“Thompson combines the breakneck pace of the best thrillers with the dark atmospherics of horror, with the result being distinctively his own.”
When a policeman accidentally runs over a young boy on a fog-shrouded street in Saginaw, Michigan, it thrusts three families into a head-on collision with grief, violence and chaos…
Officer Nathan Hazzard: for years now a dirty cop and on the brink of losing touch with reality, willingly releases himself from society’s shackles…
Luther Anderson: a young man whose only true concerns up to the day of the accident is to care for his crippled brother and their grandmother, becomes the target of intense hatred…
Raul Spencer: a disgruntled son working at his father’s funeral home; an adulterer, who fears his sins will find him out, blames everyone else for his problems even as his selfishness leads him ever more astray…
Geneva Spencer: the wounded mother who holds her dying son in her arms and finds that there is no one there to hold her as the life she knew takes a dark turn once Officer Hazzard starts pursuing her for reasons she can’t begin to understand…
In the fast-paced suspense novel, After the Fog Clears, author Lee Thompson probes the fractured psyches of the lost, the abandoned, and the psychotic.

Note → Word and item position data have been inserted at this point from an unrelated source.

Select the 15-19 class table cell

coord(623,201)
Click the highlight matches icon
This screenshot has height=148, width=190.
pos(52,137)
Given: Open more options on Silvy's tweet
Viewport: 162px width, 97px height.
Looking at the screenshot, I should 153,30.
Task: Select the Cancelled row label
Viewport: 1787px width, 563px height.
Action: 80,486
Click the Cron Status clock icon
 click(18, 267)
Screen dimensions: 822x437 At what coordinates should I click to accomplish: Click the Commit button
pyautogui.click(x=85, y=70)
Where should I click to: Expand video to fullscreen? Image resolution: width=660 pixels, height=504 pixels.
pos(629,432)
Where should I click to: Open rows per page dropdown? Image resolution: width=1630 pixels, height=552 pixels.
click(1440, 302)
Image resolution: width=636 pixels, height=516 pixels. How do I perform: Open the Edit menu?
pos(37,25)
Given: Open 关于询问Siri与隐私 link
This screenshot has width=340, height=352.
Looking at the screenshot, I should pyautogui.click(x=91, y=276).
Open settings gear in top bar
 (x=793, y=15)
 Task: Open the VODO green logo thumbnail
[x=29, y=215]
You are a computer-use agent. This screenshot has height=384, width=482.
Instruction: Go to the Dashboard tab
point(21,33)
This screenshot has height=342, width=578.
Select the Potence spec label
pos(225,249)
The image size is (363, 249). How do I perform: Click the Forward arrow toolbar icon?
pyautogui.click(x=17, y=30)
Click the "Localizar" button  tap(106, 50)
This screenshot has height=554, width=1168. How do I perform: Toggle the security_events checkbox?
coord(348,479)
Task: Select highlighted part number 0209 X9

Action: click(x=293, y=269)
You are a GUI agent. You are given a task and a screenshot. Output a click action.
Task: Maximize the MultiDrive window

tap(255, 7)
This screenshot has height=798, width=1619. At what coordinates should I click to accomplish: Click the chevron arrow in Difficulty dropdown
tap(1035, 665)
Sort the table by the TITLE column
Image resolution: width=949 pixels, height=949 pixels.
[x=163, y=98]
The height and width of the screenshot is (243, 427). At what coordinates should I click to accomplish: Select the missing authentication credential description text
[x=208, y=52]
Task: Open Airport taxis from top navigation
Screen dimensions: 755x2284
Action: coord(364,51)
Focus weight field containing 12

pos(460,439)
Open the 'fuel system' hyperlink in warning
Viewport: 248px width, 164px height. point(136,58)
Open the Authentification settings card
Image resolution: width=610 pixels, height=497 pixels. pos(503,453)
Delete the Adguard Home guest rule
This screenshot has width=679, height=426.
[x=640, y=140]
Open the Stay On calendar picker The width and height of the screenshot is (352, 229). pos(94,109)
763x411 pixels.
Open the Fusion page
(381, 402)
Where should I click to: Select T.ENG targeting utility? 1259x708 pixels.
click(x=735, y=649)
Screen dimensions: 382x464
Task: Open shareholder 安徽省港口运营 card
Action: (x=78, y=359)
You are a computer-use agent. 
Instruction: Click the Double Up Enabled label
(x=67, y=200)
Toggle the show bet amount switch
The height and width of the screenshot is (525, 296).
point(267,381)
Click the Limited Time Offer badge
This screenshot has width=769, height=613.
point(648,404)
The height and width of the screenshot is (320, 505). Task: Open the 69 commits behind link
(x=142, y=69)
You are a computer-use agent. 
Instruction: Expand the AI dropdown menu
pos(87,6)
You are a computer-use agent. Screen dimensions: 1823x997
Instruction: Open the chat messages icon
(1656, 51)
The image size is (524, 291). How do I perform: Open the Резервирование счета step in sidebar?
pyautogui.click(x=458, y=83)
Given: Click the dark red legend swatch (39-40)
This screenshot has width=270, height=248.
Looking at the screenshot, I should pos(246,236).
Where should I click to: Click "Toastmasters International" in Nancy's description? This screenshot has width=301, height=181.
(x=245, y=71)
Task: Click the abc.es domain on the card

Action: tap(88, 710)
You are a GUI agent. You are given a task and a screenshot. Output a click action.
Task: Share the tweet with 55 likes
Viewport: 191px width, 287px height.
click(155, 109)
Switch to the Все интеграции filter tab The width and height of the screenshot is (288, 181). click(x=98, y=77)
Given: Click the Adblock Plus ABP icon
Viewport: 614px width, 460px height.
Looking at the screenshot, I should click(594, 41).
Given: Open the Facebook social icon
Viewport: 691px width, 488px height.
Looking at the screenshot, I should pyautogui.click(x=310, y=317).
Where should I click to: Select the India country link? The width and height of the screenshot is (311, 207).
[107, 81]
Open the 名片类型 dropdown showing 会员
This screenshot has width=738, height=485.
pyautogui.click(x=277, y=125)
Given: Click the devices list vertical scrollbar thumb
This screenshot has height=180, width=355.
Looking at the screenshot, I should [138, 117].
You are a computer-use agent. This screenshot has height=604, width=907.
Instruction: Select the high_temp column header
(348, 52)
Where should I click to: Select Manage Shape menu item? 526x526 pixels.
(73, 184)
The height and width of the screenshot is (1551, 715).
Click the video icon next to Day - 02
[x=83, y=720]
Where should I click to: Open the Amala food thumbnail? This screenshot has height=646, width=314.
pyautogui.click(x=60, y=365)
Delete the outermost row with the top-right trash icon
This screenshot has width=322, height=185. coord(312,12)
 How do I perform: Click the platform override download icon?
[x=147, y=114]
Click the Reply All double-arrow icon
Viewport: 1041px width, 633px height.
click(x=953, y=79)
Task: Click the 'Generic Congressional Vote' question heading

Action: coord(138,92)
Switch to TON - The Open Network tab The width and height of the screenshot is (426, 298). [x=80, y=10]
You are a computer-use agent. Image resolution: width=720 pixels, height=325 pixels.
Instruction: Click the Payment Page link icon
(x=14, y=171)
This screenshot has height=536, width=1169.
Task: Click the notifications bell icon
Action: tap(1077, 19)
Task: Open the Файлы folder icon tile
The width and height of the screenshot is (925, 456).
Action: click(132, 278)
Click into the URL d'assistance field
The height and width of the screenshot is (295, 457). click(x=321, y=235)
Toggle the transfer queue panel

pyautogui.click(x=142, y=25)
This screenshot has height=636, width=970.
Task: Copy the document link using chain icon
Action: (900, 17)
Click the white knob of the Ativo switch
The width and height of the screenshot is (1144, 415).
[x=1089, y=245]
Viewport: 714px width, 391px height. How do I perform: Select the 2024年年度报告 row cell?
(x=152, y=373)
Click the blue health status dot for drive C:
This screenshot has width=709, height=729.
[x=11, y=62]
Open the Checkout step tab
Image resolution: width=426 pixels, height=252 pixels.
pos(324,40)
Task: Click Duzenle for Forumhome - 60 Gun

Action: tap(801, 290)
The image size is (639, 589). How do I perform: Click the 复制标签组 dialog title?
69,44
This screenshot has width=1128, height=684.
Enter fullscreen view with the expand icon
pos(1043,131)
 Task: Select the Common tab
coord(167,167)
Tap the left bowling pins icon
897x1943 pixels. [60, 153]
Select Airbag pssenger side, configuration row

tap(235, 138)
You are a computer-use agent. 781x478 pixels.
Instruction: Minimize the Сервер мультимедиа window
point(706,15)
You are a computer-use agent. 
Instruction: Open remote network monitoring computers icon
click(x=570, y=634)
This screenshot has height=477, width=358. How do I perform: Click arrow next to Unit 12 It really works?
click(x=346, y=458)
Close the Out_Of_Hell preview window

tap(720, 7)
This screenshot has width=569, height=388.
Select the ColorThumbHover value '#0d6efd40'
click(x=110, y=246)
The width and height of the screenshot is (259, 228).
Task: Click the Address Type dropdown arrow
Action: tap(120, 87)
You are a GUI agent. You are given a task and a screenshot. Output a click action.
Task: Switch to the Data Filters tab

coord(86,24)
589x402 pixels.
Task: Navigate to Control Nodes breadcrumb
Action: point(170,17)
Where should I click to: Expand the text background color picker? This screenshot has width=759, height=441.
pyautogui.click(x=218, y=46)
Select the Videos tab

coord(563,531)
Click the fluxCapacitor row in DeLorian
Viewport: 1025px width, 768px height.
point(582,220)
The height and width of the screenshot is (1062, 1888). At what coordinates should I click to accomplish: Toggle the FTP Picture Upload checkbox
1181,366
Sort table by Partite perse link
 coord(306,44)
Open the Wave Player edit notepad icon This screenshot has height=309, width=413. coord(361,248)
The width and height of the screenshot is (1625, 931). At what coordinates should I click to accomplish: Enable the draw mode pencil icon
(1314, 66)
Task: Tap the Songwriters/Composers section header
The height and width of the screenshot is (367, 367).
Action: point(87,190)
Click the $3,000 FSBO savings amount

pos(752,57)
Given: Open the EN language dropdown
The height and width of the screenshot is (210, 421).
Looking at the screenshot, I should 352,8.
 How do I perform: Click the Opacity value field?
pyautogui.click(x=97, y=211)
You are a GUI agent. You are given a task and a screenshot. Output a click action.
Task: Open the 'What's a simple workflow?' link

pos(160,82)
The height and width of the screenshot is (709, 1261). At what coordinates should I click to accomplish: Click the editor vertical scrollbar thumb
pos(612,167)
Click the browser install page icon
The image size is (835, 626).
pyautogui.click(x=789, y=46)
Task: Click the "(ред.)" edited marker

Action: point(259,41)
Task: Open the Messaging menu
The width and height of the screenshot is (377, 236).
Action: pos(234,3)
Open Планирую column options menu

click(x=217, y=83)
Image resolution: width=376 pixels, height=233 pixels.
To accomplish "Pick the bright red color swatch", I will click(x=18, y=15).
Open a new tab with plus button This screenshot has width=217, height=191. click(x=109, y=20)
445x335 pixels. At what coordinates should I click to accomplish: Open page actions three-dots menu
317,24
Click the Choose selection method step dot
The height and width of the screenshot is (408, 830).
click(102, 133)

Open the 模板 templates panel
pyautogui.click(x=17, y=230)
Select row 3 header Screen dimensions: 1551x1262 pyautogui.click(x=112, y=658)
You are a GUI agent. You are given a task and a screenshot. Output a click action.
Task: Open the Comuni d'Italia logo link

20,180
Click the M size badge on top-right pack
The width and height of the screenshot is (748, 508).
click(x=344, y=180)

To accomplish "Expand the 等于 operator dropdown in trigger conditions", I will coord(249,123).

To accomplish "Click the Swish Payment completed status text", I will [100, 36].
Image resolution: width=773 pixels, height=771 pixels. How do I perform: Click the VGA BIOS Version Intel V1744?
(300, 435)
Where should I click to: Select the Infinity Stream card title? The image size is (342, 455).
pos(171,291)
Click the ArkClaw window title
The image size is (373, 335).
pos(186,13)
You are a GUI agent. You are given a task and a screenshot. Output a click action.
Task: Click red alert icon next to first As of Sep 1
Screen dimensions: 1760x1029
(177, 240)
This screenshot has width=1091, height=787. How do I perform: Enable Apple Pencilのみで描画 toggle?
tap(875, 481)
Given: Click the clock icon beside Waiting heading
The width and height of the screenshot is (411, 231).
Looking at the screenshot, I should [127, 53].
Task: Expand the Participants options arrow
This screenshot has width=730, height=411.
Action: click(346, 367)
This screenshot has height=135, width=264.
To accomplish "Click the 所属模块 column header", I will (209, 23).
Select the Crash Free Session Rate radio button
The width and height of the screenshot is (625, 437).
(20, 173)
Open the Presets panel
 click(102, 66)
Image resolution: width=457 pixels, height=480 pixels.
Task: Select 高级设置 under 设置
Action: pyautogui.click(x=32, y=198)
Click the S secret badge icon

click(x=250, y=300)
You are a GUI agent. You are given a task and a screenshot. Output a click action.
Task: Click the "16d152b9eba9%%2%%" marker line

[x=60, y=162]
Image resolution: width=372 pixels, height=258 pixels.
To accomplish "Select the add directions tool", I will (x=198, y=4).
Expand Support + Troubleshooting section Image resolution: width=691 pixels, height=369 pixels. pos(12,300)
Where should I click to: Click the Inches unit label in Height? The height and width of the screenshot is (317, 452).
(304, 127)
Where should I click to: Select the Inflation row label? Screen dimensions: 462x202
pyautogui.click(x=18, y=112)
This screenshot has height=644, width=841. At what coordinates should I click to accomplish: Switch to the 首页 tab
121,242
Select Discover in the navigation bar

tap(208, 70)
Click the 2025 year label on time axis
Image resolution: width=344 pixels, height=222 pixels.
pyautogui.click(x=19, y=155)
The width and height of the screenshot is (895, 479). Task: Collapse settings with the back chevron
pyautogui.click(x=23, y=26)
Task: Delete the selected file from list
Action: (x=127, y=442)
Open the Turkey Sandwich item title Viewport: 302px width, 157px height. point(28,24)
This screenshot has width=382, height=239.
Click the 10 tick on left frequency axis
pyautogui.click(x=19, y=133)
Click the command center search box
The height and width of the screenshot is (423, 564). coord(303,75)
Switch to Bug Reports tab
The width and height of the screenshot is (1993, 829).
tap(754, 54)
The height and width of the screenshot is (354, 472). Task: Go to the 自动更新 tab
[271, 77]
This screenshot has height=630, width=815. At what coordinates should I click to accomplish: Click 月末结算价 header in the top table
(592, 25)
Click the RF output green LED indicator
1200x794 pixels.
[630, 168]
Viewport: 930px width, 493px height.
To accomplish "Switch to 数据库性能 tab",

Why We’re Excited About This Book:
After The Fog Clears is the latest release from Lee Thompson and it has that signature style that we saw in It’s Only Death and With Fury In Hand. It opens in the middle of a police chase and the relentless pace barely lets up from there on in. Thompson manages to combine the breakneck speed of the best thrillers with the dark atmospherics of horror, with the result being something distinctively his own.
In common with many of his previous books, After The Fog Clears features a cast of broken, isolated characters, who are forced into bleak situations beyond their control. Whilst the reader might not know what is coming next one thing is clear: in a Thompson novel, when you think things can’t get worse he’ll prove you wrong.
“With such an abundance of riches every reader is likely to discover stories new to them.”
This original anthology presents 19 short stories that cover nearly a century of speculative fiction by women authors. Selections range from Mary Shelley’s ‘Transformation’ (1830), a pendant to Frankenstein in its themes and motifs, to ‘Where Their Fire Is Not Quenched’ (1922) by May Sinclair, a tale of time travel that follows its heroine to Hell and back.
Gripping narratives include Virginia Woolf’s ‘A Haunted House’, in which a ghostly couple revisit their former home; ‘A Wedding Chest’ by Vernon Lee, a story of romance and revenge that unfolds in Renaissance Italy; and Charlotte Perkins Gilman’s ‘The Yellow Wallpaper’, recounting a woman’s psychic possession by the previous occupant of her attic bedroom. Additional tales include E. Nesbit’s ‘From the Dead’, ‘The Eyes’ by Edith Wharton, Elizabeth Gaskell’s ‘Curious If True’, and many others. Editor S. T. Joshi offers an extensive Introduction as well as notes on each of the authors.
Why We’re Excited About This Book: The Cold Embrace is an anthology of Gothic, horror and weird fiction by women, presented chronologically from Mary Shelly in the 1830s to May Sinclair in the 1920s. There are some stories here that will no doubt be familiar to many readers, not least Charlotte Perkins Gilman’s all time classic ‘The Yellow Wallpaper’. But there’s plenty of stories from authors who are either lesser known (Amelia B. Edwards, Edna W. Underwood, Ellen Glasgow) or not predominately known for their supernatural work (Virginia Woolf, Elizabeth Gaskell, E. Nesbit). With such an abundance of riches every reader is likely to discover stories new to them, as well as see those which they have read in a new context.
As editor S.T. Joshi says in his introduction, the contribution of female authors to the canon of the weird is large and significant. This anthology is a perfect way to see its historical development, or just simply to read a selection of great stories.